Mutating routes are leader-only. A follower replies 421 Misdirected Request with the leader's address in the body; clients should follow that and retry against the leader.

PostgreSQL is the exception — it is provisioned per-instance, not per-cluster (POST /admin/api/postgres takes a single instanceId + nodeId).

Install a cluster

The provisioner shape is component-specific but every payload includes at minimum:

  • clusterId — optional; auto-generated <comp>-<8hex> when blank.
  • The node lists per role (coordinatorNodes, workerNodes, masterNodes, serverNodes, …) — each entry is an NM nodeId. Repeat the same nodeId twice to land two instances on the same host.

Optional integrations are auto-discovered. For Trino, Spark, and Flink, supplying just an ontulAuthzToken is enough — chango finds the first running Ontul cluster and wires its admin port as the authz endpoint. For Polaris and the Trino resource-group manager, supplying a pgInstanceId (chango-installed PostgreSQL) is enough — chango fills host / port / superuser from its own records.

Start / stop / restart

All three are idempotent. Calling start on an already-RUNNING cluster is a no-op (per-instance). Calling restart walks the cluster in START_ORDER reverse for the stop pass, then in START_ORDER forward for the start pass — Trino: workers stop first, coordinator stops last, coordinator starts first, workers start last.

Configure

Most components have a Configure panel in the admin UI with multiple tabs:

  • Properties — operator-tunable keys in the component's main config file (e.g. Trino's config.properties). Per-instance keys (http-server.http.port, discovery.uri) are filtered out — those are owned by the provisioner.
  • JVM — per-role JVM tuning (heapMin, heapMax, extra -X flags).
  • Component-specific tabs — Trino has Exchange Manager, Resource Group DB, Ontul Authz; Spark has Ontul Authz, Job Log Storage; NeoRunBase has PG Connection. Each tab updates a narrowly-scoped slice of the cluster's config without touching the others.
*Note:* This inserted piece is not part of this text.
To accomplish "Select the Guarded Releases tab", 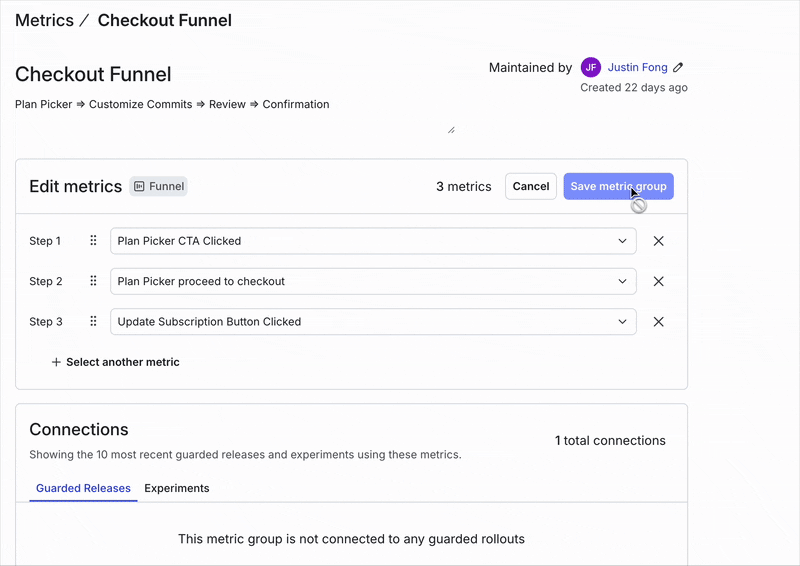I will 83,488.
Apply triggers a config re-render on every instance and a full cluster restart. The exception is Configure → "Job Log Storage" on Spark, which re-renders spark-defaults.conf and restarts the cluster, and the exchange-manager tab on Trino, which rewrites etc/exchange-manager.properties on every instance.

Scale

Add an instance by listing its target NM. The provisioner allocates fresh ports, installs the package, and starts the new instance, joining it to the existing cluster (worker → existing master URL, broker → existing kafka cluster, …). Removing an instance walks the inverse path.

Components that require an odd quorum (ZooKeeper, NeoRunBase ZK) refuse a scale request that would leave the cluster with an even count.

Logs

Every component page has a Logs panel per instance — the master streams a tail over the internal NIO protocol from the NM hosting the instance. See Logging for the file locations and the REST endpoint.

Nginx

Several components (ShannonStore, Ontul, NeoRunBase, Polaris, Itdastream Schema Registry, Kafka Schema Registry, Mium, kiok, UI Proxy) ship a per-cluster nginx reverse proxy you can opt into from the admin UI. See Nginx Reverse Proxy.
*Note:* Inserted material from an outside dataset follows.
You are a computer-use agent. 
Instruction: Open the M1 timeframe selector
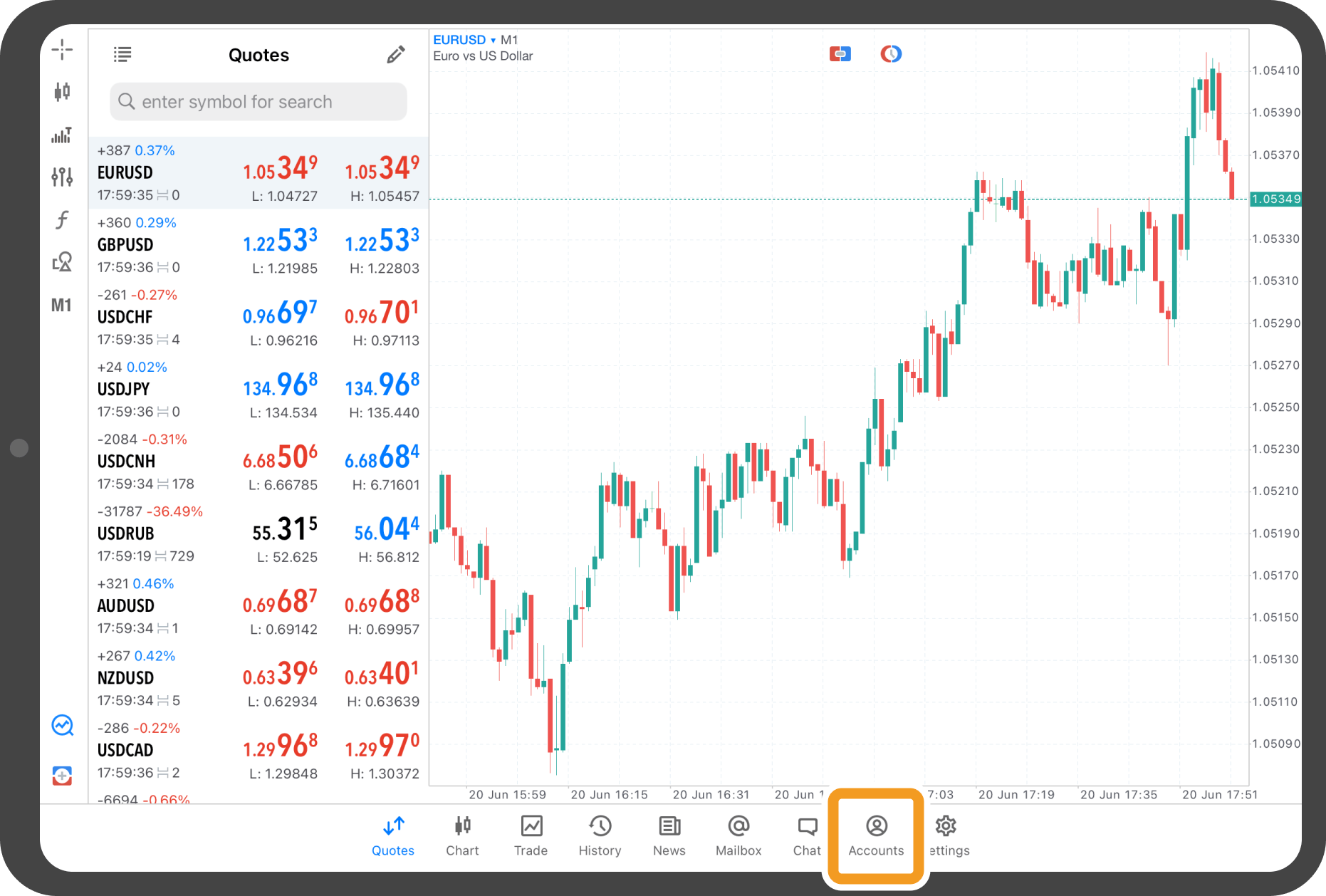[x=62, y=306]
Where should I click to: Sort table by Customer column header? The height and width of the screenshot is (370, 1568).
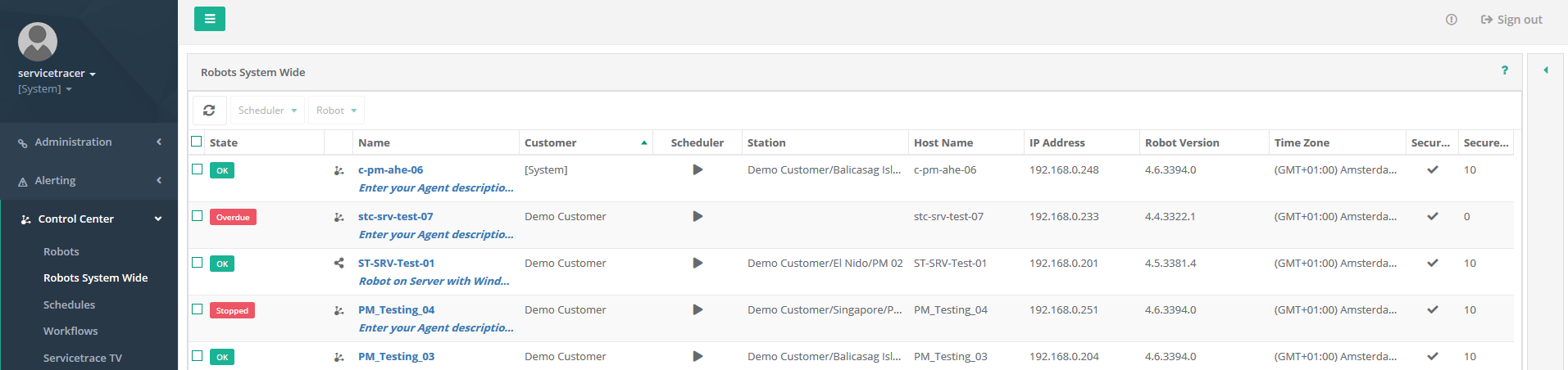point(550,142)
Spark / Trino / Flink intentionally do not ship a per-cluster nginx — their UIs are exposed through the UI Proxy instead, with Ontul-based authentication.

Deleting

Delete is destructive — the component's install dir and any chango-owned data dir is removed:

curl -X DELETE -H "Authorization: Bearer $TOK" \
  $BASE/admin/api/trino/trino-prod

Component data outside the install dir (Iceberg files on S3, NeoRunBase data dirs, Kafka log segments) is not removed — chango does not own data-plane state. Clean that up at the data-plane layer if you need a full reset.

The deleted clusterId is free to reuse immediately.